Lahaina keiki publish their own art book, find solace in a creative outlet after the fires: Maui Now – cialisdfr
Lahaina keiki publish their own art book, find solace in a creative outlet after the fires: Maui Now
Lahaina keiki publish their own art book, find solace in a creative outlet after the fires: Maui Now

Honokōwai Hub students find comfort in creative outlet after fires.

A group of students affected by the August 2023 Lahaina wildfire wrote and illustrated their own book, which was published with the help of the Lahaina Art Guild.

The Honokōwai Learning Hub was established shortly after the fires. This group was dedicated to supporting keiki and providing a creative outlet for their emotions and a safe, comfortable space to express themselves through art and writing.

Teacher and volunteer DeAnna Duncan inspired the students to help write and illustrate their collaborative creation — called “Makai Loves Books!” — then she arranged for the book to be published.

Makai loves books!

Duncan spent years as a high school teacher in Tennessee, guiding students in visual art, dance, and audio/visual production. An artist herself, Duncan came out of early retirement after moving to West Maui and connecting with the Lahaina Arts Guild (LAG)/Lahaina Arts Society (LAS), where she began volunteering to teach art at King Kamehameha III Elementary School with the renowned artist Kirk Boes. Duncan said she fell in love with keiki, the teachers and the school itself, happily welcoming this new chapter in her life to connect children with art.


“The day before the fire, Kirk and I had planned to go to the courthouse and do an inventory of our items since the new school year was upon us. We were excited to get back to classes with our keiki. That inventory never happened,” Duncan recalled. “Within days of the fire, director Bill Smith let us know he had no plans to end LAS and LAG. We regrouped amid the chaos and shock and made plans to locate our keiki in community centers to offer art and healing—for them and for us.”

Thanks to donations of art supplies, about two weeks after the fire, the group was able to begin offering art at some of the hotel sites and volunteer time at the centers.

Robert Livermore, a teacher from King Kamehameha III, immediately began teaching keiki after the fire. He settled on Airport Beach, then Napili Park Hub. He worked tirelessly with other educators and volunteers to make sure the keiki had a place to learn and be with friends. For weeks they attended “school” in the park.

Volunteer Rita McClintock helped with further organization and found a place that offered an indoor setting with regular hours for families. The Koinonia Pentecostal Church in Honokōwai kindly opened its doors to the group in early September. With news of schools opening in mid-October, Duncan said they are relieved to be a bridge to keep these keiki together until they can return to school. Many volunteers and parents helped along the way, including Rita McClintock, Riley Bond and Duncan’s teacher Zoe Mason.

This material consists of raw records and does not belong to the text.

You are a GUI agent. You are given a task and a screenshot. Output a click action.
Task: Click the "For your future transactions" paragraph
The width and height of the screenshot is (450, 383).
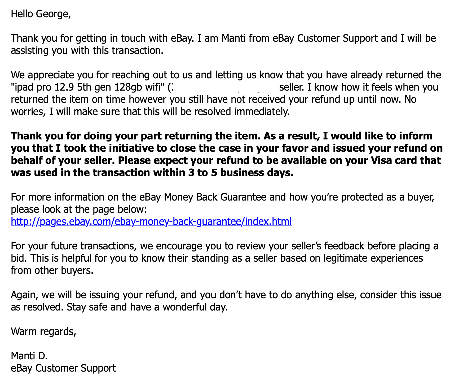pos(225,258)
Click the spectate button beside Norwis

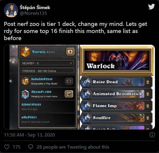[x=70, y=52]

“We had between 14 and 20 keiki, ranging from Kindergarten to 6th grade. Our days were busy, but they always started with sharing a book and writing in our journals,” she explains. “This group has become a close-knit family. Every day the keiki wrote in their journals, and most days they wrote that they were grateful to their friends and teachers. I called it our “one room school”. The older keiki helped us with the younger one and we read, told stories, learned and created art together.”

The children’s favorite stories were by Peter H. Reynolds. Duncan says they are fascinated by the fact that he is an author and illustrator of his books. She reached out to Reynolds and he sent a message of support to the keiki.

“You’d think they were talking to a rock star,” Duncan laughed. “They wanted to show him their appreciation, but they didn’t think they could do what he does so well. I asked them “why not?” And that started our process of writing and illustrating their own book!”

Three young people showed particular interest in creating their own books: Makai, Ulises and Alena. Duncan took time each day to brainstorm their ideas and they came up with their own story. They started with an outline and then all three wrote parts of the story. After they finished the story, she gave them a list of the pages and how many illustrations were needed to complete the book. Ulises and Makai created the characters with the help of Alena. They worked for three weeks on the book.


On the last day of the learning center before these keiki went back to school, there were many tearful goodbyes. Duncan promised his young artists and authors that he would compile their book together for them. True to her word, she digitally recreated their writing and illustrations, the Lahaina Arts Guild covered production costs, and their creation, “Makai Loves Books,” made its way to online self-publishing.

Center families, teachers and volunteers will gather for a book signing with the young authors on Tuesday, March 26, at Maui Kū’ia Chocolate, 78 Ulupono Street in Lahaina, to present students with their special books.

“I want to make sure I keep the promise I made to Alena, Yulis, and Makai,” Duncan said. “The resilience these keiki have shown us has been an integral part of the healing that is happening here in Lahaina. They showed us that we are grateful to each other, we love learning and we are confident that we can make something beautiful together even in the darkest of times.”